Reviewed by Reed Russell for the Association for Mormon Letters

Ryan McIlvain has given us a beautifully written novel about love, human relationships and the challenges and complexities of faith.

McIlvain was born in Utah into a six-generation Mormon family but raised in Massachusetts. After serving a two-year mission in Brazil he eventually left the church in his mid-twenties. He has a degree in English literature from Brigham Young University, a Master of Fine Arts in Creative Writing from Rutgers University-Newark, a Stegner Fellowship at Stanford University, and is now pursuing his Ph.D. in literature from the University of Southern California. McIlvain has published in journals including The Paris Review, The Potomac Review, and Dialogue. “Elders” is his first novel.

“Elders” is a glorious debut that T.C.Boyle calls “a nuanced meditation on faith and commitment that has all the intensity of a stage play. 'Elders' is a powerful and deeply moving debut from a gifted young writer.” The setting for “Elders” is Brazil in 2003 – set against the backdrop of the U.S. invasion of Iraq and a growing sense of anti-Americanism. 

At the heart of the novel are two young Mormon missionaries working in the fictional town of Carinha. The book is told with remarkable candor from the viewpoints of the two elders – both struggling with different aspects of their faith. Elder McLeod, an American from Massachusetts, is 18 months into his mission. He is outspoken, burnt out, and refuses to cater to mission politics. Elder Passos, a Brazilian, is uptight, zealous, devout and passionate. He has found comfort and salvation as a convert from charismatic Catholicism to this new religion that has promised eventual reunion with his recently passed mother.

Passos also views the church as a ticket to the states and a BYU education. The differences in these two young men cause suspicion, conflict, and frustration. The challenges of clear communication will resonate with those who have served with mission companions of a foreign culture and language.

The plot unfolds as they attempt to convert a married couple – the beautiful Josefina and her reticent husband Leandro. The visits and lessons with the couple – one anxious to convert and the other skeptical and resistant – open the window into the subtleties and nuances of the mission experience. A multi-faceted conflict ensues as the two confront their own beliefs, demons and doubts. 

Elder McLeod’s father, a Mormon bishop, knowing that his son is struggling, tells him: “Seth, there's nothing special in doubting. Some of my colleagues at the office are devout atheists. I think the real courage is in trying to believe. Doubt comes easy for a lot of people. But do you know what doesn't come easy? Faith. Faithfulness. Obedience. Humility. Self-denial. Self-sacrifice. There's your courage.” McIlvain told NPR’s Terry Gross:“You're told that doubt is kind of the natural state. That's the natural man that the Apostle Paul tells us we need to overcome, and that the more elevated, impressive way of being is the way of faith.”

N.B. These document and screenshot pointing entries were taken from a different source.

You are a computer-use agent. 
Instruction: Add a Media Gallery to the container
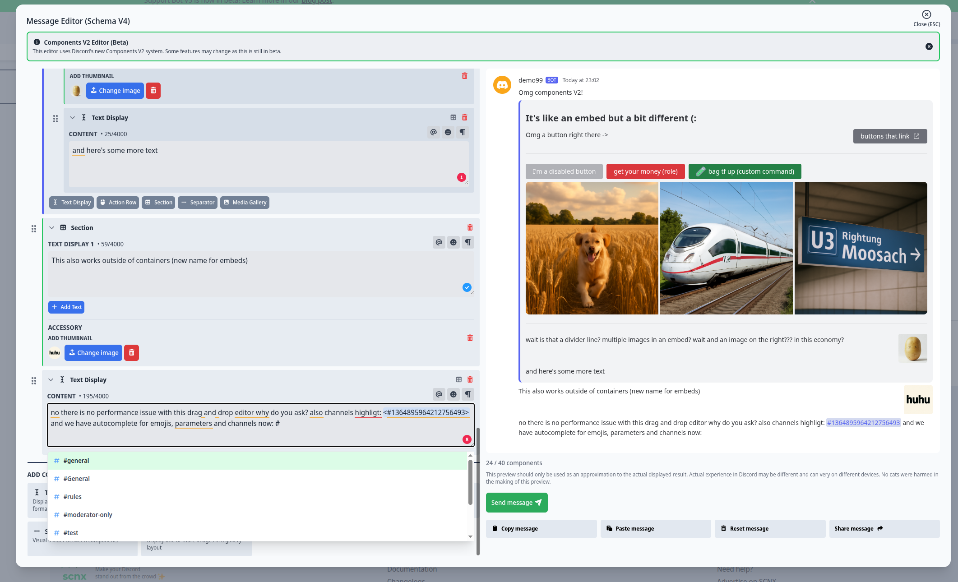coord(245,203)
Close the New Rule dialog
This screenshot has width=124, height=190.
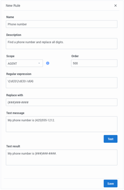pos(115,6)
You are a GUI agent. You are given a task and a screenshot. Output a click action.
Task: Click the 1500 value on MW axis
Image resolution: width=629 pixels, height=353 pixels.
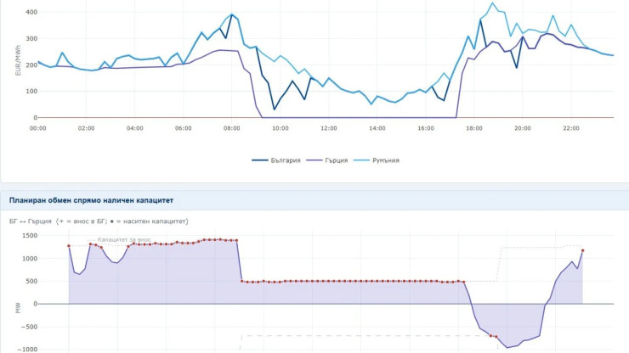point(30,236)
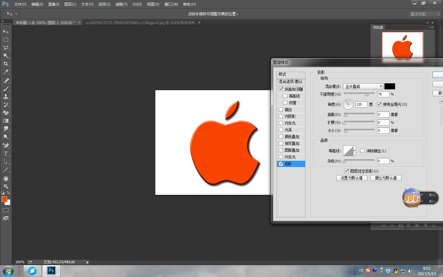Screen dimensions: 443x277
Task: Select the Hand tool
Action: [x=6, y=179]
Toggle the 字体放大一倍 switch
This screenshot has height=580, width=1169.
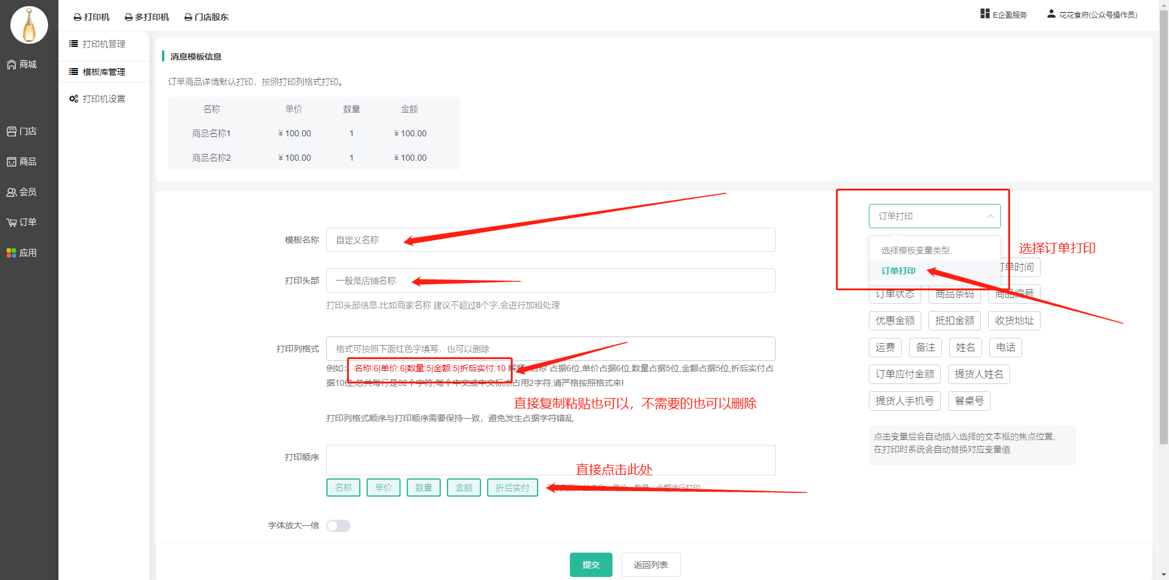(338, 526)
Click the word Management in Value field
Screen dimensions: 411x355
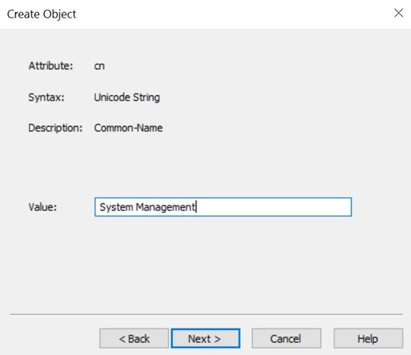tap(165, 208)
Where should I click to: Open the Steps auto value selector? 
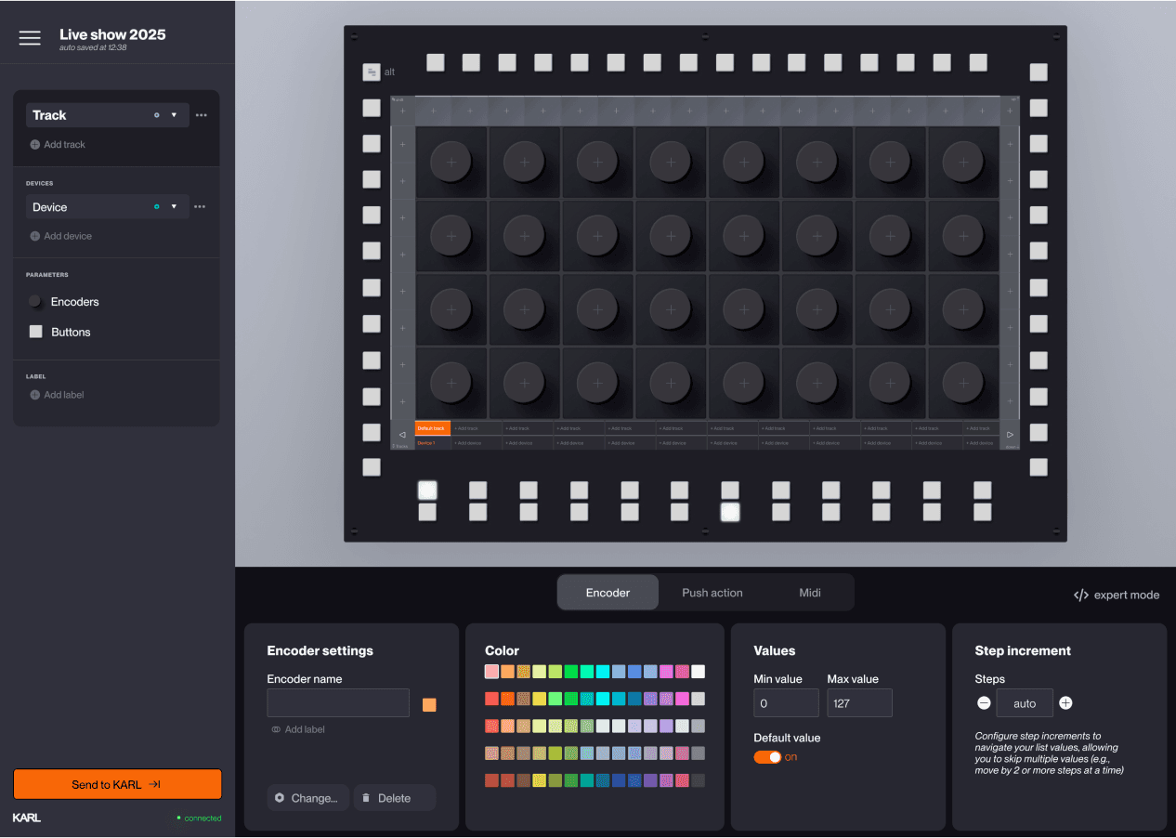[x=1025, y=703]
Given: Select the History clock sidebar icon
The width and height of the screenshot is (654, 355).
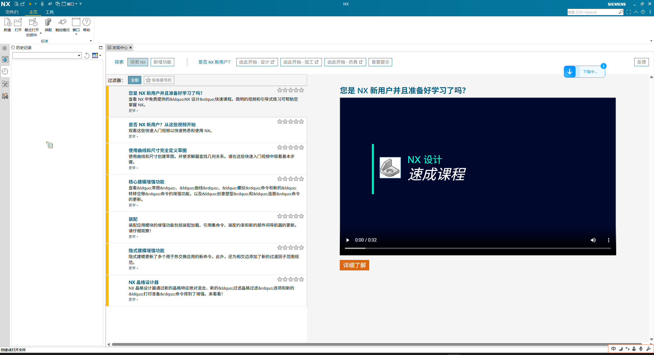Looking at the screenshot, I should click(5, 72).
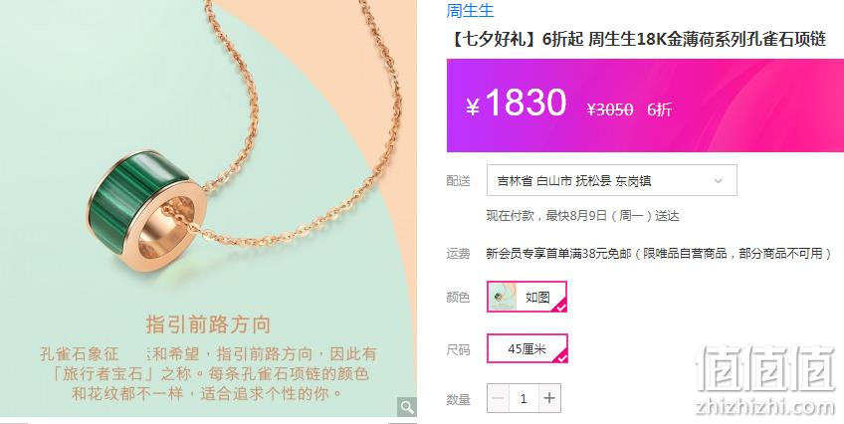Open the 吉林省 白山市 address selector
Viewport: 844px width, 424px height.
611,180
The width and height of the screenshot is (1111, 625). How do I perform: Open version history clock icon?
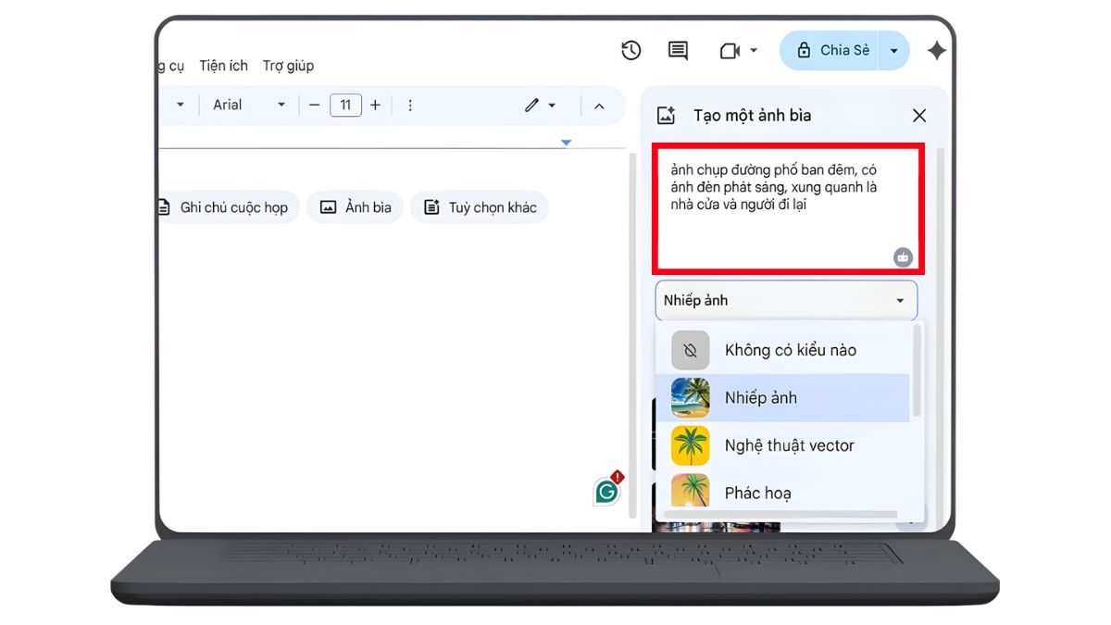click(x=631, y=51)
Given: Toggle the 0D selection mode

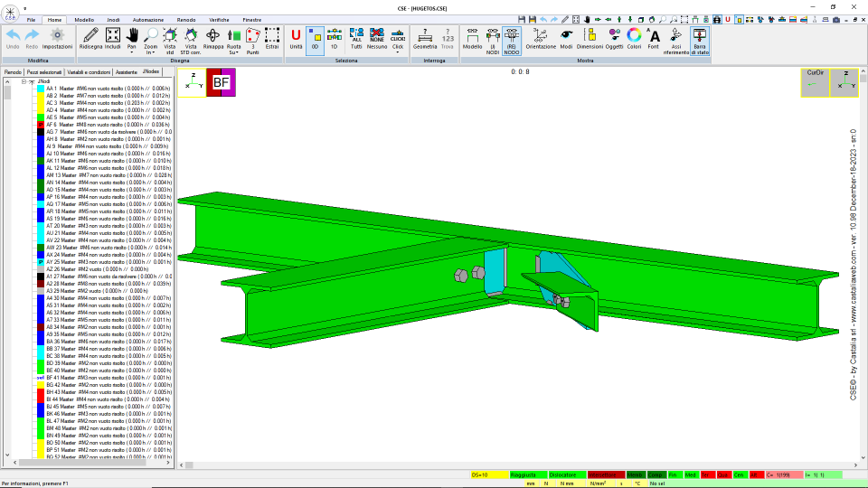Looking at the screenshot, I should (315, 40).
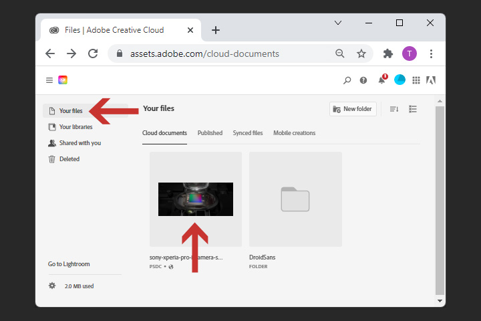Open the help question mark icon
The width and height of the screenshot is (481, 321).
click(x=363, y=80)
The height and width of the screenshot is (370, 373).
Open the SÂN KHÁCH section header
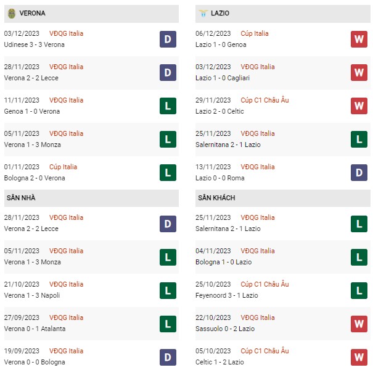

The process of teaching Josefina and Leandro leads to an ever deepening rift between the two and eventually escalates towards an emotional and violent resolution on the way to the baptism. The story, perhaps, ends too soon and some may find the ending unsatisfactory.

McIlvain, having lived it, understands the quirks, the culture, and the unique languages of Mormon missionaries. He invites us into that inner sanctum and conveys those distinctive terms and traditions in a way that is meaningful to the general audience. 

In a recent interview, McIlvain was asked: Were you ever hesitant about writing on a subject matter that was so personal? His response: “There are moments when you have that little self-censor and you think, ‘people who are very close to you — loved ones — will be embarrassed about this.’ I recently convinced my sister to read the book. That gives you a little bit of pause but you really work hard as a writer to push past that self-censor and try to let the story call the shots. To quote a Mormon hymn, ‘do what is right’ — for the story, I could add — ‘let the consequences follow.’"

There may be some language and frank discussion of sexual frustrations that might cause discomfort with some Mormons, but “Elders” is a novel that is open, honest and carefully written. It should be enjoyed and appreciated by Mormons and non-Mormons alike. It belongs on the same shelf with other outstanding Mormon novels.